Beitrag von DerDerDasBierBraut » Dienstag 13. November 2018, 22:22

Schütteln bringt punktuell mehr Sauerstoff in die Starterwürze, als der Rührer. Aber leider nur kurzzeitig. Dem Rührer fällt es nicht schwer, etwas weniger Sauerstoff konstant einzurühren. Halber Pluspunkt für den Rührer würde ich sagen :-). Abgesehen davon kann er nach der Belüftung auch konstanter das CO2 (Zellgift) aus der Starterwürze austreiben, als wir, mit manuellem Kolbenschwenken. Ganzer Pluspunkt für den Rührer! Wenn man den Starter ausgären lassen muss (z.B. zum Einlagern der Hefe), dann hält er zum Ende auch besser die Hefe konstant in Schwebe. Noch ein halber Pluspunkt, weil man nicht jeden Starter ausgären lässt.
Grob überschlagen kann man sagen, dass der Rührer gegenüber dem Schütteln+Schwenken zwei Punkte vorne liegt ... :-)

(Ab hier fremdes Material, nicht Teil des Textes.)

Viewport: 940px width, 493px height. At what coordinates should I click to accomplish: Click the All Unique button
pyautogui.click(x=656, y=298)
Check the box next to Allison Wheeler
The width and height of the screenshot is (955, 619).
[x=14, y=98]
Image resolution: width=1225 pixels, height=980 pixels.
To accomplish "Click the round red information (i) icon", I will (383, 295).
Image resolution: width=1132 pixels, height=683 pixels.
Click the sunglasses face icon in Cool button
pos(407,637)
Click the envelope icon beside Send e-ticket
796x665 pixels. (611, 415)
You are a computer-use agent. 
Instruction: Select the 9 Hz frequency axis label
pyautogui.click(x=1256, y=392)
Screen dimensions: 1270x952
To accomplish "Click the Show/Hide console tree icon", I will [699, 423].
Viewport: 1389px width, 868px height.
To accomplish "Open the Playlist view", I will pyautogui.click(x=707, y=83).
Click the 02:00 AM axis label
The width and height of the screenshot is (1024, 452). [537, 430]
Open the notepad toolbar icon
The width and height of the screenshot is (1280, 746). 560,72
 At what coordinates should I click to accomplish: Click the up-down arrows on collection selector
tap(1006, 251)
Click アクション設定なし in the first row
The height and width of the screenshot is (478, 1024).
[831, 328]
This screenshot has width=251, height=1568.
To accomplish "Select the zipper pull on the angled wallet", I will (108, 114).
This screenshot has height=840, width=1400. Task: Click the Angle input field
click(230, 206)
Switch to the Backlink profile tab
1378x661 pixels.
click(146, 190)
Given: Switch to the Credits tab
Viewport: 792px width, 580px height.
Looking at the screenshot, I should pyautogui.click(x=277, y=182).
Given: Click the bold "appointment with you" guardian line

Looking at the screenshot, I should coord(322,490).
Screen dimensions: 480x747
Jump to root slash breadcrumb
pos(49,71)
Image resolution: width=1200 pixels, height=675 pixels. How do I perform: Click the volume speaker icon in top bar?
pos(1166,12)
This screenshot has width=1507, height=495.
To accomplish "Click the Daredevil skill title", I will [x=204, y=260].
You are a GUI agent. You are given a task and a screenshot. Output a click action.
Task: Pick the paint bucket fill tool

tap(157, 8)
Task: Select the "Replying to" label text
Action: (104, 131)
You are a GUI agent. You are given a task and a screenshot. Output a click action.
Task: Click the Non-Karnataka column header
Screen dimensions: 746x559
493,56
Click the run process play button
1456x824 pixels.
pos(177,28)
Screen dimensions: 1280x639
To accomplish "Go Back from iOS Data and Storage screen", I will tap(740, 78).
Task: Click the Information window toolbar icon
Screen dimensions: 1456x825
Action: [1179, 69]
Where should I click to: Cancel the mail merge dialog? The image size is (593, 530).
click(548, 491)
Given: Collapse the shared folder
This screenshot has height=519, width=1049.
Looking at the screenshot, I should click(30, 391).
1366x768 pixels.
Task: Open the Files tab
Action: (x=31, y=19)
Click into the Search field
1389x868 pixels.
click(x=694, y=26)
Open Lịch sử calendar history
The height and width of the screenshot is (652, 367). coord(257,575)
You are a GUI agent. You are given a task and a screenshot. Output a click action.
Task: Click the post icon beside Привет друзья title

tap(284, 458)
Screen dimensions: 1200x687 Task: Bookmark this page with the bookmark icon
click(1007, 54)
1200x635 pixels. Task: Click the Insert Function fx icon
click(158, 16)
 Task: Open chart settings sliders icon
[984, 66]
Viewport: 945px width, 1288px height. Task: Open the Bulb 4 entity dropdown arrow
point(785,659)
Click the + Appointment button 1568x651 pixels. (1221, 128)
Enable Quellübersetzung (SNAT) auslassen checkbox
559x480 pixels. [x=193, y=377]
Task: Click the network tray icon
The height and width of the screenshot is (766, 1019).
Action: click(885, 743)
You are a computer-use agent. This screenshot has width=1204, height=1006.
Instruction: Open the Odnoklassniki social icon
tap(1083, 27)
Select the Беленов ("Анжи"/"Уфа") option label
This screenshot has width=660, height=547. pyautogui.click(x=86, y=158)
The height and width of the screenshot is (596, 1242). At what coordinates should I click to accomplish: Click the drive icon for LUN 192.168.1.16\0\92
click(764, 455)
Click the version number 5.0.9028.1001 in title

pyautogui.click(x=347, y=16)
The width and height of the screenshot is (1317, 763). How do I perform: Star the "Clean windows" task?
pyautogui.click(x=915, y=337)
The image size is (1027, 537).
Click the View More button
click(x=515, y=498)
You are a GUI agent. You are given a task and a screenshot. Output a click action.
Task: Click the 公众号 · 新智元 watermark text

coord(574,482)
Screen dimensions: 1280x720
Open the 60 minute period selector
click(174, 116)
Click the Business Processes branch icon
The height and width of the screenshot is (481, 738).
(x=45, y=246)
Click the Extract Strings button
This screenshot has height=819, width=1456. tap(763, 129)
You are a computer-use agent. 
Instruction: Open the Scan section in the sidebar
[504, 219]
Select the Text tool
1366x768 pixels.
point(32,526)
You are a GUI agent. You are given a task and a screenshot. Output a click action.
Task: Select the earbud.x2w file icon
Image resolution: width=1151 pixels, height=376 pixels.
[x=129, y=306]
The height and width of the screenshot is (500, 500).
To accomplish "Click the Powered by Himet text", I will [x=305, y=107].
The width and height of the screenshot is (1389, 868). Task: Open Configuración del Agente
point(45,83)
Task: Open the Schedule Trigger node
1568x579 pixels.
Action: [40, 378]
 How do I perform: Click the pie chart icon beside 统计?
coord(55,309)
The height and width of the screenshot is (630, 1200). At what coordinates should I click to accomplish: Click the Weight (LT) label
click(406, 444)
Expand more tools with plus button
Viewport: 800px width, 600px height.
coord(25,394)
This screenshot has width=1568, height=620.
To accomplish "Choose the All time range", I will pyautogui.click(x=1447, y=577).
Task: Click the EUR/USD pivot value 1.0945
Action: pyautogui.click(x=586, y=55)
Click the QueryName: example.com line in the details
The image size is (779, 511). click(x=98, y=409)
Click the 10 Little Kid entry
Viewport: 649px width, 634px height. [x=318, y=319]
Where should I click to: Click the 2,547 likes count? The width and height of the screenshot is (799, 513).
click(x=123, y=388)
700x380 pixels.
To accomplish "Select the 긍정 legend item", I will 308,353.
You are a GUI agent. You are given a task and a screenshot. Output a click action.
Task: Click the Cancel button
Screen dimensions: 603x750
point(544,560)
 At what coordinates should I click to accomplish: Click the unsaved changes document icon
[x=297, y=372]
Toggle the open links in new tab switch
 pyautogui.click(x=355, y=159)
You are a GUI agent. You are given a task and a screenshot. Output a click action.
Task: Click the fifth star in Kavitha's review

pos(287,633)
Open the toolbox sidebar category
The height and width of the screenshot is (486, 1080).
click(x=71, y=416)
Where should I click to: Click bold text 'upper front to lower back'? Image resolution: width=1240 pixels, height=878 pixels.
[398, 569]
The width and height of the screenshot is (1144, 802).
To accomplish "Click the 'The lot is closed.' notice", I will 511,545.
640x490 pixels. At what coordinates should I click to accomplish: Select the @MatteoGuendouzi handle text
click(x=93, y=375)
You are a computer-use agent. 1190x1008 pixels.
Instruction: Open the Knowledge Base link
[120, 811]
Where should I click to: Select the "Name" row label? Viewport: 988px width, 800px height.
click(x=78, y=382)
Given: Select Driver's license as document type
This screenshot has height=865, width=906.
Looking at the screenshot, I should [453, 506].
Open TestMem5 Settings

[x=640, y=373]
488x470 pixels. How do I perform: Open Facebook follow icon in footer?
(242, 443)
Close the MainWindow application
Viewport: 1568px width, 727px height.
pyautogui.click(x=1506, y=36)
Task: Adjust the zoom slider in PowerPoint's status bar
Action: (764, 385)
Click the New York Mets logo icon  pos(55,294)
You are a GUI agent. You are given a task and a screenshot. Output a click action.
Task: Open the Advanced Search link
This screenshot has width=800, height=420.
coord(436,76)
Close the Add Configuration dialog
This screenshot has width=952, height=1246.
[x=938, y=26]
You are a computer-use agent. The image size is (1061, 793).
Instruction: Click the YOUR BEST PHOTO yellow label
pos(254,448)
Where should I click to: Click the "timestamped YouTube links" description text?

Gleiches Spiel: Becherglas vs. Kolben/Laborflasche:
---------------------------------------------------------------
- kann man gut am Hals packen: Becherglas 0, Kolben 1
- kann man gut abdecken: Becherglas 0,5, Kolben 1
- kann man gut manuell reinigen: Becherglas 1, Kolben 0
- Kosten: Becherglas 1, Kolben 0
- platzsparend ineinander stapelbar: Becherglas 1, Kolben 0
- Kräusen haben im Kopfraum Platz sich zu entfalten (steigen nicht so hoch): Becherglas 1, Kolben 0
- große Öffnung fördert den Gasaustausch (O2 rein bzw. CO2 raus): Becherglas 1, Kolben 0
- große Öffnung ermöglicht das "Aufsaugen" von Hefesediment zum Einlagern: Becherglas 1, Kolben 0
- Version mit Schraubkappe verfügbar: Becherglas 0, Kolben 1
- lässt sich gut durch Schütteln, um den Starter zu belüften: Becherglas 0, Kolben 1

Becherglas gewinnt bei mir 6,5 : 4 :-)

Edith: ... hat einen Punkt bei "Becherglas vs. Kolben" ergänzt.
Zuletzt geändert von DerDerDasBierBraut am Dienstag 13. November 2018, 22:36, insgesamt 1-mal geändert.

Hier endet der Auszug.